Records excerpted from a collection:
BEGIN

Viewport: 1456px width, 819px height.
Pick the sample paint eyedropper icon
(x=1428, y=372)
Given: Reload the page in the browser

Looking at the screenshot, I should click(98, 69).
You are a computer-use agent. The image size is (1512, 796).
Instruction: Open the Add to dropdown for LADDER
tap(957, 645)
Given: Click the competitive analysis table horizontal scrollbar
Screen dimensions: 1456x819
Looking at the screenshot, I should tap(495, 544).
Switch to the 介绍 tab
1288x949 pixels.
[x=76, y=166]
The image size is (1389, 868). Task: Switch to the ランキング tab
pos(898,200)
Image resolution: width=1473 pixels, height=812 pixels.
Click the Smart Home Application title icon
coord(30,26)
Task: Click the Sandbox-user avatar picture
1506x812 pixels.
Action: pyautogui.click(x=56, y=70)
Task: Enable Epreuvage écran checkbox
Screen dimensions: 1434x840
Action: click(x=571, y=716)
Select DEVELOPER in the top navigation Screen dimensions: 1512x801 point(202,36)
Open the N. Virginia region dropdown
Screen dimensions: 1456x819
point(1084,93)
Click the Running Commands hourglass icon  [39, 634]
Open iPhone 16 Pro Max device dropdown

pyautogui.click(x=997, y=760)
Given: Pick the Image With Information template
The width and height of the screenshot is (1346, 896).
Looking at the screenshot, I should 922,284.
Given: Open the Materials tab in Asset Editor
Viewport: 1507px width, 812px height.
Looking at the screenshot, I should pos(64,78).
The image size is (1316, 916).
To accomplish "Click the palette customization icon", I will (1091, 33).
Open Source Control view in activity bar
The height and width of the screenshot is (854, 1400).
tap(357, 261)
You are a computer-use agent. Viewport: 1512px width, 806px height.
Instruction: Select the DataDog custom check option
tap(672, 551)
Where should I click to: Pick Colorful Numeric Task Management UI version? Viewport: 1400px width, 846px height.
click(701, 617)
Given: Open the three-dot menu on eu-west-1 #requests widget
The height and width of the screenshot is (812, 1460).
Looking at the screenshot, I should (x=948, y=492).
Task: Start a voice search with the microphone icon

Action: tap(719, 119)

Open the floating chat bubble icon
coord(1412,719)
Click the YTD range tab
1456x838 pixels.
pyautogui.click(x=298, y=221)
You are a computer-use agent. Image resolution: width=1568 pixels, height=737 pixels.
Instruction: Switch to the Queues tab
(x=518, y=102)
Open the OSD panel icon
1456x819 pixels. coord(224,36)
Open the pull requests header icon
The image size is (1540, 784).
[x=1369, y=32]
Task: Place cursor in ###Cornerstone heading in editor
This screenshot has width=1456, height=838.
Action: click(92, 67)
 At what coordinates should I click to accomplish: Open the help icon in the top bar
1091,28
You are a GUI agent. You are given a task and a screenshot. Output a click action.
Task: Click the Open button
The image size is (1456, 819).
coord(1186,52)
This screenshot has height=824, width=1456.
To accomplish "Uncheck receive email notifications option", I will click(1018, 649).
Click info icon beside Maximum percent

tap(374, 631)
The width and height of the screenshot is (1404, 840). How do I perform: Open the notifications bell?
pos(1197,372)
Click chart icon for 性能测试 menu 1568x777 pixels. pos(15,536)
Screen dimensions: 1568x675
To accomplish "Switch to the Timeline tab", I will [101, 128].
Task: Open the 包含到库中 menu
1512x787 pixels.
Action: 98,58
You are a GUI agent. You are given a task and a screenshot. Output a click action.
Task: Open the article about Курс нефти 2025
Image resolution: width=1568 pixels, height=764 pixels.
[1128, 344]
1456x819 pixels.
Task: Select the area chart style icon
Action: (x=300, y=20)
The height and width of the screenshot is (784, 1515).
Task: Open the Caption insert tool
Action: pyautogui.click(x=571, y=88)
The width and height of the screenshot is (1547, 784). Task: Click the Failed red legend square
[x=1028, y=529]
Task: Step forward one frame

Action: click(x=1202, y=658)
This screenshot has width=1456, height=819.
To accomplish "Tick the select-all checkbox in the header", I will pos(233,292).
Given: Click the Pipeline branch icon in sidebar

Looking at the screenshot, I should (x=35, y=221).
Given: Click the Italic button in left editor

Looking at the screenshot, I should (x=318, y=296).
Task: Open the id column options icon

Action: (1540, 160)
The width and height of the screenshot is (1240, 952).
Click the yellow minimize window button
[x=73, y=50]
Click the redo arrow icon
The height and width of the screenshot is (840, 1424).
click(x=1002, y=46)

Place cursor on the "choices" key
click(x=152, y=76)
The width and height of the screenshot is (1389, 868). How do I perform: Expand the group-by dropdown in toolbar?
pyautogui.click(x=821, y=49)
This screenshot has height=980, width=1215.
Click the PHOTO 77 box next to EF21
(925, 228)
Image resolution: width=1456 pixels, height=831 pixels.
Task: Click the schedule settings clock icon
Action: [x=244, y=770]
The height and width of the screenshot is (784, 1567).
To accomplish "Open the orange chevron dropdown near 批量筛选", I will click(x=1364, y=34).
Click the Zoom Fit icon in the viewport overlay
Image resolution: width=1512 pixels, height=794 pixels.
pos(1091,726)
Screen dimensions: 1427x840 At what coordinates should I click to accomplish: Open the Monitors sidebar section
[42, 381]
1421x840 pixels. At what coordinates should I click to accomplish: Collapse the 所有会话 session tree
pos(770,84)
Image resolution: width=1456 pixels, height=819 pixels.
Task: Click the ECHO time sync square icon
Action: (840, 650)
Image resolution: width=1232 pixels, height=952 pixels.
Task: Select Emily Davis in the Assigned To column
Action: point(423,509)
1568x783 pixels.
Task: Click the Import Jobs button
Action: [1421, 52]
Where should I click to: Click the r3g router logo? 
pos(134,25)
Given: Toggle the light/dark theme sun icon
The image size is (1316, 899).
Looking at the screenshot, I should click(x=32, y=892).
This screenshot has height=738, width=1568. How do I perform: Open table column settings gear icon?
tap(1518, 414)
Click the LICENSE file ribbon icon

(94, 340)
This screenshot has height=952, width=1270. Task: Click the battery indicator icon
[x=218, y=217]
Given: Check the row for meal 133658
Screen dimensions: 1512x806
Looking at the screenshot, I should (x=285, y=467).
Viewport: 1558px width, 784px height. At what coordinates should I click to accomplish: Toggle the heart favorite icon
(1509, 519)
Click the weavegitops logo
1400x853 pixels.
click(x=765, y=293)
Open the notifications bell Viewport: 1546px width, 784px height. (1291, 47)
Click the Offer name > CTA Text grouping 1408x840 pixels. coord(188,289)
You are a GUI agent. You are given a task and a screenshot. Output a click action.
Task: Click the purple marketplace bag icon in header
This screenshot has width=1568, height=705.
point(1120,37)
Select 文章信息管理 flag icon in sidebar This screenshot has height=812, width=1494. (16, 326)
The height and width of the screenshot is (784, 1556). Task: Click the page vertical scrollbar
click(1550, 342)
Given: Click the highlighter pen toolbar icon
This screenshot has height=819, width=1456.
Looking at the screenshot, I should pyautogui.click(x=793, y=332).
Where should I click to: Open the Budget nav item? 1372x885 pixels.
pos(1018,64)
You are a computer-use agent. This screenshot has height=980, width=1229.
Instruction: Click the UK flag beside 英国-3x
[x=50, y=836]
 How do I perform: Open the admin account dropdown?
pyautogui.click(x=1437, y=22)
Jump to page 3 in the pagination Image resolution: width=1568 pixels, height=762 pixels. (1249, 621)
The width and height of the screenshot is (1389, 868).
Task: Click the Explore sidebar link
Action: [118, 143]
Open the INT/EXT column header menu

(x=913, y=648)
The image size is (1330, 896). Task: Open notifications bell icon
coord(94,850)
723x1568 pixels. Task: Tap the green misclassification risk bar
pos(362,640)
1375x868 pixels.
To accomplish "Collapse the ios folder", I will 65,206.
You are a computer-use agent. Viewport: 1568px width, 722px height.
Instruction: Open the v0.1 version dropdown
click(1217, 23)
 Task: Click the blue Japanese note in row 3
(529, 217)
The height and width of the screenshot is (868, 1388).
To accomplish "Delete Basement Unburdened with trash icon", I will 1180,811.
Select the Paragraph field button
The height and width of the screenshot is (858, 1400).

END

**Directions for this task**
Above are the records. Copy the lines beginning at the one that has "1506x812 pixels." and ending with the one that has "Click the Running", unchanged.

**Task response**
1506x812 pixels.
Action: pyautogui.click(x=56, y=70)
Task: Enable Epreuvage écran checkbox
Screen dimensions: 1434x840
Action: click(x=571, y=716)
Select DEVELOPER in the top navigation Screen dimensions: 1512x801 point(202,36)
Open the N. Virginia region dropdown
Screen dimensions: 1456x819
point(1084,93)
Click the Running Commands hourglass icon  [39, 634]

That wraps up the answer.